Anders dan reclamanten is de Kroon is van oordeel dat de verzoeker serieuze onderhandelingen met hen heeft gevoerd en niet kan worden gesteld dat het onteigeningsverzoek prematuur is genomen. Ook is niet gebleken dat strijd is met de algemene beginselen van behoorlijk bestuur. Het Hoogheemraadschap heeft enerzijds getracht de onroerende zaak die nodig is voor het te realiseren van het bestemmingsplan minnelijk te verwerven. Anderzijds heeft het Hoogheemraadschap zich in het kader van het minnelijk overleg ook ingespannen om aan de wensen van reclamanten over alternatieve mogelijkheden voor de piekberging dan wel wensen voor compensatiegrond tegemoet te komen. De Kroon geeft ter onderbouwing hiervan een ruime uiteenzetting van het minnelijk overleg met een beschrijving van alle contactmomenten en aanbiedingen vanaf 2012 respectievelijk 2013.

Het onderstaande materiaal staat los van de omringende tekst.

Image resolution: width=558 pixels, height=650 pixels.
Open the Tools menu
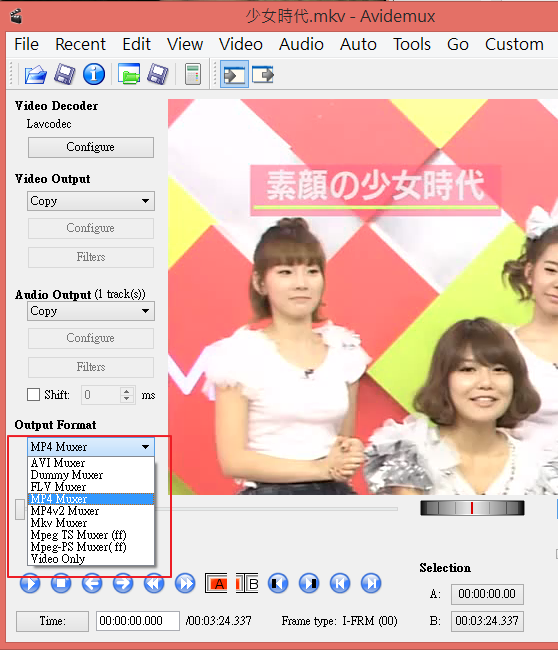(412, 44)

De Kroon concludeert dat de verzoeker voldoende pogingen heeft ondernomen om met reclamanten tot overeenstemming te komen. Tevens heeft verzoeker de vraag naar andere oplossingen onderkend en onderzocht. De Kroon is van oordeel dat het minnelijk overleg niet als onvoldoende en niet serieus zou moeten worden beschouwd. Ook staat niet vast dat de realisatie van het bestemmingsplan op andere wijze dan door onteigening te bereiken is. De Kroon ziet in deze zienswijzen geen aanleiding voor afwijzing van het verzoek en wijst de gronden waarom is verzocht ter onteigening aan.

Alle schadecomponenten?

Met betrekking tot de hoogte van de schadeloosstelling merkt de Kroon op dat dit aspect financieel van aard is. De Kroon oordeelt dat de hoogte van de schadeloosstelling in het kader van een administratieve onteigeningsprocedure niet worden beoordeeld. Bij het ontbreken van minnelijke overeenstemming zal dit punt worden behandeld in de gerechtelijke onteigeningsprocedure. Ook de vraag of alle schadecomponenten in de schadeloosstelling zijn opgenomen, zal in de gerechtelijke onteigeningsprocedure aan de orde komen.